The Man Who Loved Only Numbers biography captures Erdős perfectly - "the entire conversation was about math. He was not one for small talk" - Tao recalls meeting him

Erdős posed over 1,000 problems with small cash prizes ($25 typical), but winners rarely cashed the checks, preferring to frame them as proof of solving an Erdős problem.

Recent Erdős problem #1026 was solved through modern collaboration combining discussion forums, AI tools, and traditional mathematical reasoning with 5-6 contributors in a chat room.

The Unreasonable Effectiveness of Pure Mathematics

Eugene Wigner coined the term 'unreasonable effectiveness of mathematics in the physical sciences' to describe how abstract mathematical concepts find unexpected practical applications.

Non-Euclidean geometries were developed by mathematicians exploring curved spaces purely out of curiosity, with no thought that actual space might be non-Euclidean.

When Einstein needed mathematics for general relativity, his friend Marcel Grossman pointed him to Riemann's non-Euclidean geometry, which was "almost exactly what he needed, almost word for word."

"Both pure math and science are motivated by compressing the world around them... when you compress either theoretical data or experimental data, it often tends to compress to similar-looking theories" - Tao

Mathematical Education and Different Learning Pathways

"Different people have a different kind of math language.
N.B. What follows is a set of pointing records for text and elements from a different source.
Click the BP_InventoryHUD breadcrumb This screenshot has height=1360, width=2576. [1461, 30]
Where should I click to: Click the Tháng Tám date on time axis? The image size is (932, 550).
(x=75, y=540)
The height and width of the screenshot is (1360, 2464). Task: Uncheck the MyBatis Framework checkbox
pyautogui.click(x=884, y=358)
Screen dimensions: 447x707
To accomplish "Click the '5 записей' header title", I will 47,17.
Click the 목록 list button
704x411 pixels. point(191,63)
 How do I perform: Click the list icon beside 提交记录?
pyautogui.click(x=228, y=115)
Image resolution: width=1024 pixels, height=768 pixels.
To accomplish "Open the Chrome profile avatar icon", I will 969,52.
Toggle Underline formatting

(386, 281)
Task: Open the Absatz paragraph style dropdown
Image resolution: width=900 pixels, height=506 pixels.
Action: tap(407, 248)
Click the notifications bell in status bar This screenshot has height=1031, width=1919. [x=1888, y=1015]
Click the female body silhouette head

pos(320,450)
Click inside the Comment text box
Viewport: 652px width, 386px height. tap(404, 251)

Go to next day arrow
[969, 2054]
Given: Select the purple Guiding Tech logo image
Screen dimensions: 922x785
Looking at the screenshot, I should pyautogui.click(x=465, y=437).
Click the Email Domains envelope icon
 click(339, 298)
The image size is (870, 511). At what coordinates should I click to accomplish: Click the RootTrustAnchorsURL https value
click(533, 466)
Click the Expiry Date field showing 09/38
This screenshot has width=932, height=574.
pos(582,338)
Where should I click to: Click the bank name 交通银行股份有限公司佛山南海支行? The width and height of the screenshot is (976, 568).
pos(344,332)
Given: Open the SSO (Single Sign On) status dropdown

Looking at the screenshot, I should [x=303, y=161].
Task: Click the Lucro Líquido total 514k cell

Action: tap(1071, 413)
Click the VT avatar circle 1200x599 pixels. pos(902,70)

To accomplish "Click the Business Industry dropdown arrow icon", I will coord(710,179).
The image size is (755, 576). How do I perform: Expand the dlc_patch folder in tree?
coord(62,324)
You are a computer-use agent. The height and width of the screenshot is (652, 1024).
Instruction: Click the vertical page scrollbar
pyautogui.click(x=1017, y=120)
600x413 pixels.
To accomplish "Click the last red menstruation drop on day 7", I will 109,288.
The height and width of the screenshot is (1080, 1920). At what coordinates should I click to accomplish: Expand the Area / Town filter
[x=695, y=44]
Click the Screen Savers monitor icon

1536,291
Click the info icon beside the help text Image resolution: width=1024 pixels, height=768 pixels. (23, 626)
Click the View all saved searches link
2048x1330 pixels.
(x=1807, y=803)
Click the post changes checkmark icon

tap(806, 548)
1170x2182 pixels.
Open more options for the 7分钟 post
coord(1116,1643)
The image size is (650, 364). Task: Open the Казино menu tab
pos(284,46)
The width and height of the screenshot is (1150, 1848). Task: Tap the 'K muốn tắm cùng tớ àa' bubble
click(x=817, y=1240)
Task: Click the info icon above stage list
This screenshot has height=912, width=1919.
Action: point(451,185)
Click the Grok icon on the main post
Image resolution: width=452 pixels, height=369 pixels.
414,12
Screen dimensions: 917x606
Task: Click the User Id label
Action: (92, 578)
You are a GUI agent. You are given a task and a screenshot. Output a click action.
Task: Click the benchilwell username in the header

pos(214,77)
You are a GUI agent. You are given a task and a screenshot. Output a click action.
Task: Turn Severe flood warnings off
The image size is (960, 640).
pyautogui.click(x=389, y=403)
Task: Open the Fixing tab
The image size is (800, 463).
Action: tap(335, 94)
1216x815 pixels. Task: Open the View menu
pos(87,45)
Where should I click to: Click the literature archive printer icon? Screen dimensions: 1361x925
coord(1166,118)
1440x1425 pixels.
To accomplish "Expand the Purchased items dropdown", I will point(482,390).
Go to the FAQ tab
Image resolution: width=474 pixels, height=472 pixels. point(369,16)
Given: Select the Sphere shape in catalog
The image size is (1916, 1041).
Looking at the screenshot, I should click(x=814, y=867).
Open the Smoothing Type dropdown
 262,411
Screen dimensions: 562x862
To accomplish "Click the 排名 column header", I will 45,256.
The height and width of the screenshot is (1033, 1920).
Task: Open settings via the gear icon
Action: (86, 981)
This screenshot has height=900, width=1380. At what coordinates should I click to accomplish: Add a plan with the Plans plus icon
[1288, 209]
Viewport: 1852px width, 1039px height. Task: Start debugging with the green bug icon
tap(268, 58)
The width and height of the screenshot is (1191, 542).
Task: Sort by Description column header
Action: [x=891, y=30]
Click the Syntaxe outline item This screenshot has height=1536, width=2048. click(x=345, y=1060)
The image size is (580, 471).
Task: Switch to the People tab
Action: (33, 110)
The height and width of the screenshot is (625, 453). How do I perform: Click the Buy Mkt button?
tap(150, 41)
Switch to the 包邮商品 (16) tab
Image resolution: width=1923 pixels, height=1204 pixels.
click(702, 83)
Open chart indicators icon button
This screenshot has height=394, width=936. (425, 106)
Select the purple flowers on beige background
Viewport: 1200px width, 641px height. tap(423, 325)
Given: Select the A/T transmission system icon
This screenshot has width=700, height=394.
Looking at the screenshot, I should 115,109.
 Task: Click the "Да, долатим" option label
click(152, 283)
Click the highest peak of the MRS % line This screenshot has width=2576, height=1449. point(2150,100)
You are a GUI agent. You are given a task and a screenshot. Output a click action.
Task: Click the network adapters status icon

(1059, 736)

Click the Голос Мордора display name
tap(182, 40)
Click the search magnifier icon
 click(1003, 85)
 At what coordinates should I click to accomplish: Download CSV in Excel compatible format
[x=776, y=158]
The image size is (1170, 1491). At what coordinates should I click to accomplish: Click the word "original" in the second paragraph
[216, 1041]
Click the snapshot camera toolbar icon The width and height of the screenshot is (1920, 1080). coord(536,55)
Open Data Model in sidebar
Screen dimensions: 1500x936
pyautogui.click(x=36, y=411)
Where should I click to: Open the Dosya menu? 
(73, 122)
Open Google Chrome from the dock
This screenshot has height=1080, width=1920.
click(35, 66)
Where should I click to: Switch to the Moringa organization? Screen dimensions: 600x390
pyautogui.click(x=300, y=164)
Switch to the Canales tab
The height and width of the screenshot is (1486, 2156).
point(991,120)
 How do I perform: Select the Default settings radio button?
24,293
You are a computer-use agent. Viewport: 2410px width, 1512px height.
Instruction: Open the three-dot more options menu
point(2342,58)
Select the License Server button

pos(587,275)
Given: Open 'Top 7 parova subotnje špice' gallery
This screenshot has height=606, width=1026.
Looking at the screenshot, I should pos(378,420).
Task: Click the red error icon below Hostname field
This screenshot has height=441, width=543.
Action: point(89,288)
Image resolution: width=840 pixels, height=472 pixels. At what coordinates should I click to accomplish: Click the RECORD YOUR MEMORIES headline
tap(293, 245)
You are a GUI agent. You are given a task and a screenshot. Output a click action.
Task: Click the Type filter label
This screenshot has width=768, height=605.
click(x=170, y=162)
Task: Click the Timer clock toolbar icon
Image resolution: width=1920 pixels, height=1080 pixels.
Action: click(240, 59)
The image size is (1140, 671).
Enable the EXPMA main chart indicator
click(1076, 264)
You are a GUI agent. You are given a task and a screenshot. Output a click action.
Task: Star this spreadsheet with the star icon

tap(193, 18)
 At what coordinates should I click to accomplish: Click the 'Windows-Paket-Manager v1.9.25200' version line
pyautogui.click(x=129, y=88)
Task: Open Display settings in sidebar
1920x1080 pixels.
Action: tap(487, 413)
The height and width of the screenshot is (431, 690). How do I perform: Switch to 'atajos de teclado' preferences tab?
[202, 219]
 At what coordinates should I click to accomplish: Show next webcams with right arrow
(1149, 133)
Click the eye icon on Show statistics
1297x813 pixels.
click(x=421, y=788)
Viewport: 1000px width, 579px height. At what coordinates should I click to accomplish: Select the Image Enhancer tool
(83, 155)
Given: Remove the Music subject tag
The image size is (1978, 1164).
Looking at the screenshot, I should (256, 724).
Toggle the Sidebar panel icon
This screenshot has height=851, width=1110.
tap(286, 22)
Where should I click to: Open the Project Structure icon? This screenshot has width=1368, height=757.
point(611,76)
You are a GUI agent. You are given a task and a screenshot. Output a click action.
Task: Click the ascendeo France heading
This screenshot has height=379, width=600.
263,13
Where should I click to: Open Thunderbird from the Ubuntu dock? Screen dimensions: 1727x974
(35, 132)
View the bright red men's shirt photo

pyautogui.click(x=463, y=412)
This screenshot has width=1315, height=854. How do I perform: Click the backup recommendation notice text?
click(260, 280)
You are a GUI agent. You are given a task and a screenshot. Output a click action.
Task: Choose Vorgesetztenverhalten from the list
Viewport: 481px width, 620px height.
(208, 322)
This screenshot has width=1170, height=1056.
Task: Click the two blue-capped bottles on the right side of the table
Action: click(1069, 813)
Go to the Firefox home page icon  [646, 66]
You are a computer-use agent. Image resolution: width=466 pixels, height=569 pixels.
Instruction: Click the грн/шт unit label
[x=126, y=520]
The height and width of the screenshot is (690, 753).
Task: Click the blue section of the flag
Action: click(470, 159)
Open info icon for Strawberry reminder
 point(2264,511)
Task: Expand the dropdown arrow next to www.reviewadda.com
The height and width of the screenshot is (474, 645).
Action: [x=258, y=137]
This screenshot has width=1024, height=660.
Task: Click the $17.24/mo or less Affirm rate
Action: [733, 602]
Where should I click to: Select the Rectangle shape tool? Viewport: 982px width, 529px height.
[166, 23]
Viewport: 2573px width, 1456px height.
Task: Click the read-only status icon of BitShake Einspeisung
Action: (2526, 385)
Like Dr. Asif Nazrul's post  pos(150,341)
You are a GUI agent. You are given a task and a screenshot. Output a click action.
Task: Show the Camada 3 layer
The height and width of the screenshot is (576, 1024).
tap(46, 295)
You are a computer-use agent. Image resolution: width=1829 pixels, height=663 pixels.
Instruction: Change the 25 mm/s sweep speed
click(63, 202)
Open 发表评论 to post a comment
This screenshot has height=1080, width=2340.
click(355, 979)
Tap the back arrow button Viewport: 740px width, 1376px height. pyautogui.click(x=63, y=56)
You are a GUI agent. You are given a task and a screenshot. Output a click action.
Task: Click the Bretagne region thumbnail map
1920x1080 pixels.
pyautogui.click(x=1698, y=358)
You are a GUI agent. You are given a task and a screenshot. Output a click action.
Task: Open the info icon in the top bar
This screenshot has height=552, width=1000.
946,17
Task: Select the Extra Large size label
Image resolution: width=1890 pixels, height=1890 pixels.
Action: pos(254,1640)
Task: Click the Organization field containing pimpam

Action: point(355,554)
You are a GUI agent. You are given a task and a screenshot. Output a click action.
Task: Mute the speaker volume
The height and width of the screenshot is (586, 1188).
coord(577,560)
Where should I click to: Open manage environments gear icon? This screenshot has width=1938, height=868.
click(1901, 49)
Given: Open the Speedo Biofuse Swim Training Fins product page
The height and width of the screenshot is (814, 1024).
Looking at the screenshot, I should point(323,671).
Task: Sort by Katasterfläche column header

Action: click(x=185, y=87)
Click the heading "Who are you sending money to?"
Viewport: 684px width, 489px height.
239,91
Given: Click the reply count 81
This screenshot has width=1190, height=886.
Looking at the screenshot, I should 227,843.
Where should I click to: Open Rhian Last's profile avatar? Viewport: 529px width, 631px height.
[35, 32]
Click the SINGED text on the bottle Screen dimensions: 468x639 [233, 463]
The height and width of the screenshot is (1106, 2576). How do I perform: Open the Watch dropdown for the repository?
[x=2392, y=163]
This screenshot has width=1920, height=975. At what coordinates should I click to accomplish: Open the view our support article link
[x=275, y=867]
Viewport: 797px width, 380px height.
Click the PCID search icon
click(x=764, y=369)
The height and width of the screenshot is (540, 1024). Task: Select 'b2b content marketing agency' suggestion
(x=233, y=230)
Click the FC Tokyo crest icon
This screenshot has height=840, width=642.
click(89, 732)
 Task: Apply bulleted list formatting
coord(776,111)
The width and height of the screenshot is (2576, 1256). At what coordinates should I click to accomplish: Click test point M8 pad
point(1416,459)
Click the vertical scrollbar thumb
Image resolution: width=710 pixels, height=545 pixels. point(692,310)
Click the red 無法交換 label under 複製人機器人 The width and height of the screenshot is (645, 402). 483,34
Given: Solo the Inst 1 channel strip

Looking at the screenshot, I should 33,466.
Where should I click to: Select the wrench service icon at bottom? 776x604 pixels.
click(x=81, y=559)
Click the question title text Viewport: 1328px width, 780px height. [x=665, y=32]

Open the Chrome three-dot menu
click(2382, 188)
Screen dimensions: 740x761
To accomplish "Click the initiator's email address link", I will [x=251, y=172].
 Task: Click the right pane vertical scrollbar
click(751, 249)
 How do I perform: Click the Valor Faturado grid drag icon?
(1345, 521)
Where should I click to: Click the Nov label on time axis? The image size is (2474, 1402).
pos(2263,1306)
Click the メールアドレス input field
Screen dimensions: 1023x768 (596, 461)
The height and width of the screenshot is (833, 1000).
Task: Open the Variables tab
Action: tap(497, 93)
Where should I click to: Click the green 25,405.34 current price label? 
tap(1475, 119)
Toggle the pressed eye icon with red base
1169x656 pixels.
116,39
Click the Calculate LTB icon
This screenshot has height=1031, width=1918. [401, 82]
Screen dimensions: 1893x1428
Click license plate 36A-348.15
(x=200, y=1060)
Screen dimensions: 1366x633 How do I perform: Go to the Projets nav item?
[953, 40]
Some people are very visual learners... Some people are very narrative driven... Some like playing games, some like being competitive" - Tao

The challenge in teaching classes of 30-40 students is that teachers can only use one approach, inevitably leaving many students who don't connect with that particular style.

Mercurio emphasizes that effective teaching depends on the teacher's emotional engagement: "If that person emanates passion and enthusiasm and love and fun," students will be more receptive regardless of the subject matter.

The Limits of Current Mathematics and Future Frontiers

Current mathematics works extremely well for most of the universe, allowing accurate measurements of galaxies billions of light-years away, but breaks down at extreme scales.

"The biggest problem is that we don't have a theory of quantum gravity... we have to abandon our notions of space and time. Even non-Euclidean geometry will not be enough" - Tao

String theory, despite having "very pretty math," doesn't seem to fit reality as much as theorists had hoped, showing that mathematical elegance doesn't guarantee correctness.

Regarding simulation theory, Tao notes that Bayesian probability could theoretically help evaluate competing hypotheses, but we lack knowledge of all possible universe types and their prior probabilities.